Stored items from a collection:
_ _ _ _ _
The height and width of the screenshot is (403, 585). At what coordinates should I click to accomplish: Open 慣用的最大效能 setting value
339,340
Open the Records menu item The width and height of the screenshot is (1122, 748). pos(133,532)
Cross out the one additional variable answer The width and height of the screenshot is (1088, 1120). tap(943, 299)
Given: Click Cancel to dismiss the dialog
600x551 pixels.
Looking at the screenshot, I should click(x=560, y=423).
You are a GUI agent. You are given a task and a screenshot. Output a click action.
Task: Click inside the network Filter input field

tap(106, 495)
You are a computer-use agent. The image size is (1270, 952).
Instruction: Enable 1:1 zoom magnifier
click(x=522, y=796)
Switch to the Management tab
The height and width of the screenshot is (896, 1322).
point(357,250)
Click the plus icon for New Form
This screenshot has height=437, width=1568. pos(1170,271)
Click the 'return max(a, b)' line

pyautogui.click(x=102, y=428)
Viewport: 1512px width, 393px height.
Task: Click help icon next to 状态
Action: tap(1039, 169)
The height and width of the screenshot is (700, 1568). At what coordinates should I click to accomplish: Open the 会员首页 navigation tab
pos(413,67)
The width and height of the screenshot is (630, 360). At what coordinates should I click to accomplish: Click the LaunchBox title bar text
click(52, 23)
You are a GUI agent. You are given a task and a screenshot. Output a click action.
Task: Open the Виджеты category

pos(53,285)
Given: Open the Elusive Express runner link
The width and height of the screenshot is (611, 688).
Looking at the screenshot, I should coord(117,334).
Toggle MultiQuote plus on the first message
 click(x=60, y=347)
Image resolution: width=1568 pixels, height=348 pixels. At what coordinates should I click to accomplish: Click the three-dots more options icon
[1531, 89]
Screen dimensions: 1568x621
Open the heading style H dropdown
_ _ _ _ _
Swap every instance of "GUI agent" in the lines above for "GUI assistant", and reproduce all the lines with no other changes.

OUTPUT
The height and width of the screenshot is (403, 585). At what coordinates should I click to accomplish: Open 慣用的最大效能 setting value
339,340
Open the Records menu item The width and height of the screenshot is (1122, 748). pos(133,532)
Cross out the one additional variable answer The width and height of the screenshot is (1088, 1120). tap(943, 299)
Given: Click Cancel to dismiss the dialog
600x551 pixels.
Looking at the screenshot, I should click(x=560, y=423).
You are a GUI assistant. You are given a task and a screenshot. Output a click action.
Task: Click inside the network Filter input field

tap(106, 495)
You are a computer-use agent. The image size is (1270, 952).
Instruction: Enable 1:1 zoom magnifier
click(x=522, y=796)
Switch to the Management tab
The height and width of the screenshot is (896, 1322).
point(357,250)
Click the plus icon for New Form
This screenshot has height=437, width=1568. pos(1170,271)
Click the 'return max(a, b)' line

pyautogui.click(x=102, y=428)
Viewport: 1512px width, 393px height.
Task: Click help icon next to 状态
Action: tap(1039, 169)
The height and width of the screenshot is (700, 1568). At what coordinates should I click to accomplish: Open the 会员首页 navigation tab
pos(413,67)
The width and height of the screenshot is (630, 360). At what coordinates should I click to accomplish: Click the LaunchBox title bar text
click(52, 23)
You are a GUI assistant. You are given a task and a screenshot. Output a click action.
Task: Open the Виджеты category

pos(53,285)
Given: Open the Elusive Express runner link
The width and height of the screenshot is (611, 688).
Looking at the screenshot, I should coord(117,334).
Toggle MultiQuote plus on the first message
 click(x=60, y=347)
Image resolution: width=1568 pixels, height=348 pixels. At what coordinates should I click to accomplish: Click the three-dots more options icon
[1531, 89]
Screen dimensions: 1568x621
Open the heading style H dropdown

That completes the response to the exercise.